What you need to do: Restate, word for word, each record that follows.

Extracted entries:
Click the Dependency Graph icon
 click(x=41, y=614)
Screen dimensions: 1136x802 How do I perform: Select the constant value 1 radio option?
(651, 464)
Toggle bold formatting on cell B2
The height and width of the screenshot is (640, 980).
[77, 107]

Result for this exercise:
Click the Dependency Graph icon
 click(x=41, y=614)
Screen dimensions: 1136x802 How do I perform: Select the constant value 1 radio option?
(651, 464)
Toggle bold formatting on cell B2
The height and width of the screenshot is (640, 980).
[77, 107]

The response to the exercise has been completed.